Contrary to popular opinion, all Aussies do not have either a kangaroo or a gum tree with a koala living in it in their backyards. Most Aussie's live in cities - NOT in the outback ! - with over 70% of the population living on the eastern seaboard and south-eastern corner of Australia. Strangely enough, our wildlife prefer the wild to city life - although city life can be pretty wild at times too.




Australia's main cities

 


Australia is the worlds largest island, smallest continent, and 6th largest country. It is also the flattest continent and has a large area of arid regions. Geologists believe that western part of Australia has the oldest rock formations in the world. With a land size of 7,686,884 km2, it is only slightly smaller than the United States. Our coastline is 25,760 km long. Of course we have a lot less population - as of June, 2001 there were 19, 379,000 people enjoying the good life Down Under. Australia is divided into 6 States and 2 Territories - these being New South Wales (NSW), Queensland (QLD), Victoria (VIC), South Australia (SA), Western Australia (WA), Tasmania (TAS), The Northern Territory (NT) and the Australian Capital Territory (ACT). Australia also has a number of external territories, both inhabited and uninhabited. These are Australian Antarctic Territories, Christmas Island (Indian Ocean), Cocos (Keeling) Islands, Norfolk Island, Coral Sea Islands Territory, Territory of Ashmore and Cartier Islands.

Canberra is the Capital City of Australia and is situated within the ACT. Sydney, however, is the largest city on the continent - with 3,934,700 inhabitants registered at the end of 1997. Australia uses decimal currency, the metric system of measurement, and is 10 hours (on the eastern seaboard) ahead of Greenwich Mean Time - which means, for most of you, we are living in your future. Australia is a member of the Commonwealth of Nations. Queen Elizabeth II of England is represented by a Governor-General, resident in Canberra, and by a governor in each State.



The 6 States and 2 Territories


While first inhabitants, the Aborigines, migrated here around 40,000 years ago, white settlement started with convicts transported from England. European explorers knew of the existence of the continent in the 17th century, but discovery of the east coast was not made until 1770 by James Cook, who then claimed the entire country for Britain. Due to the independence of the 13 American colonies, Britain could no longer use Georgia as a penal colony. England's jails were soon filled to overflowing, and the tales told by explorer Captain James Cook and Sir Joseph Banks (the botanist) of the wonderful wide open spaces of the "Great South Land" seemed like just the solution Britain needed to relieve the pressure of overcrowding. The First Fleet of 11 transport ships carrying 778 convicts arrived at Botany Bay on 20th January, 1788, under the command of Captain Arthur Phillip (the first Governor of New South Wales), with the "Sirius" dropping anchor at 7.50 am. Conditions there proved unfavourable for a successful colony, so on 21st Phillip took a small party to investigate another bay that Cook had seen 16km to the north - Port Jackson. Cook had not entered Port Jackson, so Phillip and his party were surprised and delighted to find themselves in one of the best natural harbours in the world. After examining a number of coves, Phillip's party finally settled on one 8km from the mouth of the harbour and named it "Sydney Cove". The fleet was moved to Sydney Cove on January 26th, the Union Jack was raised that afternoon, and the colony of New South Wales was established.

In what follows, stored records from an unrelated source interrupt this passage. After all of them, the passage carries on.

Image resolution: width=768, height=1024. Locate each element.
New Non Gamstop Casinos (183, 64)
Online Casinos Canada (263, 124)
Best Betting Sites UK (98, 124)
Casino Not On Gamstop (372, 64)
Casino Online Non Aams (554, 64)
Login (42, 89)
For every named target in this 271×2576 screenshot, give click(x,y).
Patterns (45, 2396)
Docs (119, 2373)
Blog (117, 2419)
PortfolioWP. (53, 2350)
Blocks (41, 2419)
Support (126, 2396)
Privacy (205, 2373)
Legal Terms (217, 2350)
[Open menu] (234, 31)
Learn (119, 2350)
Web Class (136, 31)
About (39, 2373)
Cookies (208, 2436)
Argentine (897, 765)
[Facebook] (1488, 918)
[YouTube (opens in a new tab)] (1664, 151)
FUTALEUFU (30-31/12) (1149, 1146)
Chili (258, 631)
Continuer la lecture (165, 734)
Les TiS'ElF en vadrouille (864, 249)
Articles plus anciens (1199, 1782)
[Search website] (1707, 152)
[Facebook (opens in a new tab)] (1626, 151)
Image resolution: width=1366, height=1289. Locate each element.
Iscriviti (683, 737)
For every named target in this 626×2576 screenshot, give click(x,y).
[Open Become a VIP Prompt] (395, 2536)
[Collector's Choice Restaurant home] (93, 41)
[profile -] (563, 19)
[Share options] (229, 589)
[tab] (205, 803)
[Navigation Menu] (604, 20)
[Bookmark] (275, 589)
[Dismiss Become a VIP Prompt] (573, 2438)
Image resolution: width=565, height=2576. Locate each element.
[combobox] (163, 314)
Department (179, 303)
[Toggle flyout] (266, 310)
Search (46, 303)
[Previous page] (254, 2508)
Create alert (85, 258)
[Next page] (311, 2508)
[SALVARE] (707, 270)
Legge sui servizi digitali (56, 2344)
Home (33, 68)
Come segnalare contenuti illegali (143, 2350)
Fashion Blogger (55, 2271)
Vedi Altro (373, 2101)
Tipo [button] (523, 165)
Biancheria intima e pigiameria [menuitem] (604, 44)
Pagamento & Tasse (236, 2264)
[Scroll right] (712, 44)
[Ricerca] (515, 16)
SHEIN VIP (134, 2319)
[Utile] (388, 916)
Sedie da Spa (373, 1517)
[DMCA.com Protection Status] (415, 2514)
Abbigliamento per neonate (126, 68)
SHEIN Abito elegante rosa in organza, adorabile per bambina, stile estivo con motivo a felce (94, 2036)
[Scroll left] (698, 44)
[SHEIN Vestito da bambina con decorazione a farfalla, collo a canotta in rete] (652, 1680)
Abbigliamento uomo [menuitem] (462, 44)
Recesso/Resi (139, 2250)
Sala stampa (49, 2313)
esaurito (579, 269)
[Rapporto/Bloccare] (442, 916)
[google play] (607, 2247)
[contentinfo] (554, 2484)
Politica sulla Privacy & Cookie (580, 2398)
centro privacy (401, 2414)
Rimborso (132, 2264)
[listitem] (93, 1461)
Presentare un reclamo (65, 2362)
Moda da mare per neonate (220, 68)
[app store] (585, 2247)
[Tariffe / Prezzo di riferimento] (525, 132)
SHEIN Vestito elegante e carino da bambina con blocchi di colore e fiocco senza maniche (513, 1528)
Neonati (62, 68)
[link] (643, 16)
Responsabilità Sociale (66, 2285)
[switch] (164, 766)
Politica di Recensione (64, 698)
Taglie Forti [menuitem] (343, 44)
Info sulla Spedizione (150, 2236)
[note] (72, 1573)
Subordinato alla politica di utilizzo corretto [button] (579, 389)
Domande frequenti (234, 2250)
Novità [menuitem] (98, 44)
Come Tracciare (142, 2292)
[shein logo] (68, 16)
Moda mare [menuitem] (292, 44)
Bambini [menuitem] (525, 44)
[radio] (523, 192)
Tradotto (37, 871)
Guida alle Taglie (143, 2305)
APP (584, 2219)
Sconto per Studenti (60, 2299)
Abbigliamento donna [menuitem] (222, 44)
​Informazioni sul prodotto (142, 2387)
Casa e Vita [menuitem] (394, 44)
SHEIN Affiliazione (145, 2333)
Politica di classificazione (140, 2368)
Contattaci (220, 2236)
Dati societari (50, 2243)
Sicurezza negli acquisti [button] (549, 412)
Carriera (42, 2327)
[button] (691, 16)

Port Jackson (top) and Botany Bay

 


113 years later, on 1st January, 1901, Australia became a Federated nation. This means the six colonies joined to become a single nation - The Commonwealth of Australia. The original plan for Federation was drafted in 1890 and included New Zealand. In 1898 the first referendum was put to the people, but not enough voted to support the proposition. A second referendum was held a year later, and the draft of the Constitution was approved by a majority of the people. On 1st January, 1901 the first Australian Parliament was opened by the Duke of York (later King George V) at the Exhibition Buildings in Melbourne. Sir Edmund Barton was installed as our first Prime Minister.

Government in Australia is based on the British "Cabinet" model of the 18th century and on British law. The concept is that the head of state (the Queen and her representative, the Governor-General) acts on the advice of government ministers. The head of state does not initiate new legislation (laws) but must sign each piece of legislation (a parliamentary bill) before it becomes law. Australia has a 3-tierd system of government headed by the Federal Parliament. This comprised an upper house (the Senate) which reviews legislation passed by the lower house (the House of Representatives). The lower house is designed to serve the people and introduce new legislation - its members (designated MHR) represent electorates or seats, and are elected by the public. The political party with the majority of votes at a general election forms the government, with its leader becoming Prime Minister. The Opposition is formed by the party holding most of the remaining seats. National governments are responsible for public finance, taxation, defence, foreign affairs and other matters of national importance. Revenue is raised mostly from taxes and the bulk of its expenditure is on administration and grants. State government is modelled on federal government. Legislation passed by a State Parliament must be signed by the governor of that State. State governments are responsible for law and order, education, child welfare, transport and similar matters directly affecting the State. Local government is the 3rd tier, and consists of city, country town or shire councils. Their responsibilities include road maintenance, building and land development and refuse collecting. Revenue is raised from rates levied on properties.

Parliament House, Canberra 1998 M. Barritt.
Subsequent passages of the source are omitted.